En desacuerdo quedaron los jueces Clarence Thomas, Samuel Alito y Brett Kavanaugh. Este último advirtió que el fallo no resolvió qué ocurrirá con los miles de millones de dólares ya recaudados, lo que podría desatar un complejo proceso judicial y administrativo.
¿Qué pasará con el dinero?
Hasta el 14 de diciembre, el gobierno federal había recaudado 134 mil millones de dólares en aranceles impugnados, según datos oficiales. Sin embargo, economistas del Penn-Wharton Budget Model estiman que la cifra real podría superar los 175 mil millones de dólares.

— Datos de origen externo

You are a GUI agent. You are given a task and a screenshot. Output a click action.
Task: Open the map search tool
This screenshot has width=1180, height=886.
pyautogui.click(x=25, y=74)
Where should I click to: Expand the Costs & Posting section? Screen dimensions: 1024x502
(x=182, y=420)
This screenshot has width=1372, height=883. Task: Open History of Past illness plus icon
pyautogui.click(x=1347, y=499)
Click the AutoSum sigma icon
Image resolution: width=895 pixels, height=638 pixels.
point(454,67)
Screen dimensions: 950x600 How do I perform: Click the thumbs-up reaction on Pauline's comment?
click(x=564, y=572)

La Corte no definió si el gobierno deberá devolver esos recursos a más de 301 mil importadores afectados. Esa tarea probablemente quedará en manos de tribunales inferiores, abriendo la puerta a una batalla legal de enormes proporciones.
Impacto global
Los aranceles fueron una pieza central de la estrategia económica de Trump durante su segundo mandato. Formaron parte de una renovada guerra comercial que tensó relaciones con socios clave y generó volatilidad en los mercados financieros internacionales.

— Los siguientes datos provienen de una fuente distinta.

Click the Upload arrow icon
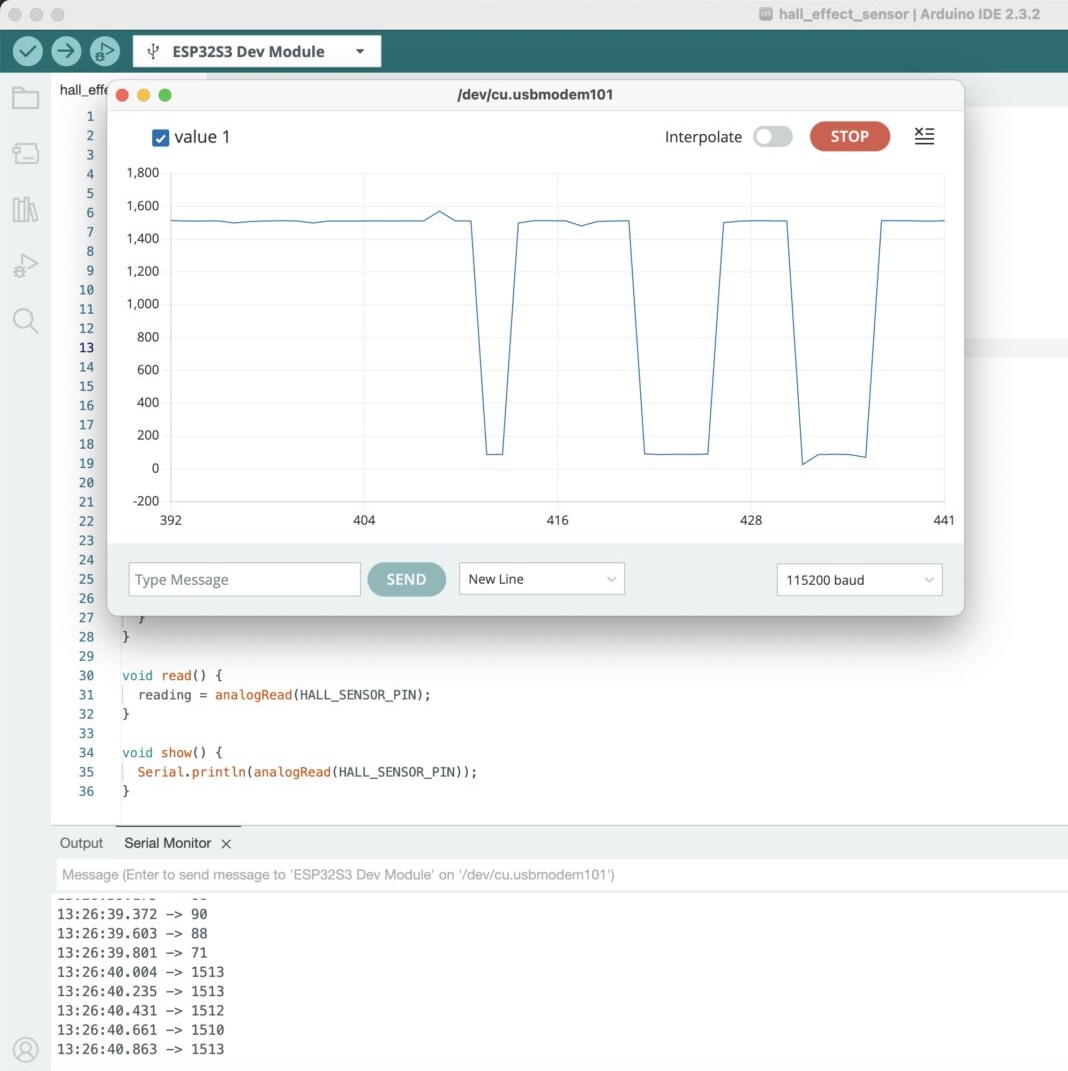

El fallo representa la derrota más significativa de la actual administración ante una Corte que, en otros casos recientes, había fallado a favor del presidente en temas como inmigración, despidos en agencias independientes y recortes de gasto público.
Más allá del impacto político, la sentencia redefine los límites del poder presidencial en materia comercial. La Constitución de Estados Unidos otorga al Congreso —y no al presidente— la autoridad para imponer impuestos y aranceles. Con esta decisión, la Corte reafirma esa línea divisoria.
El debate ahora no solo es jurídico, sino económico: ¿podrá el gobierno absorber el golpe financiero si se ordenan reembolsos masivos? Y más aún, ¿cómo afectará esta resolución a la estrategia comercial de Estados Unidos frente a potencias como China?
La batalla por los aranceles no ha terminado, pero el mensaje del máximo tribunal es claro: incluso en tiempos de tensión económica global, el poder presidencial tiene límites.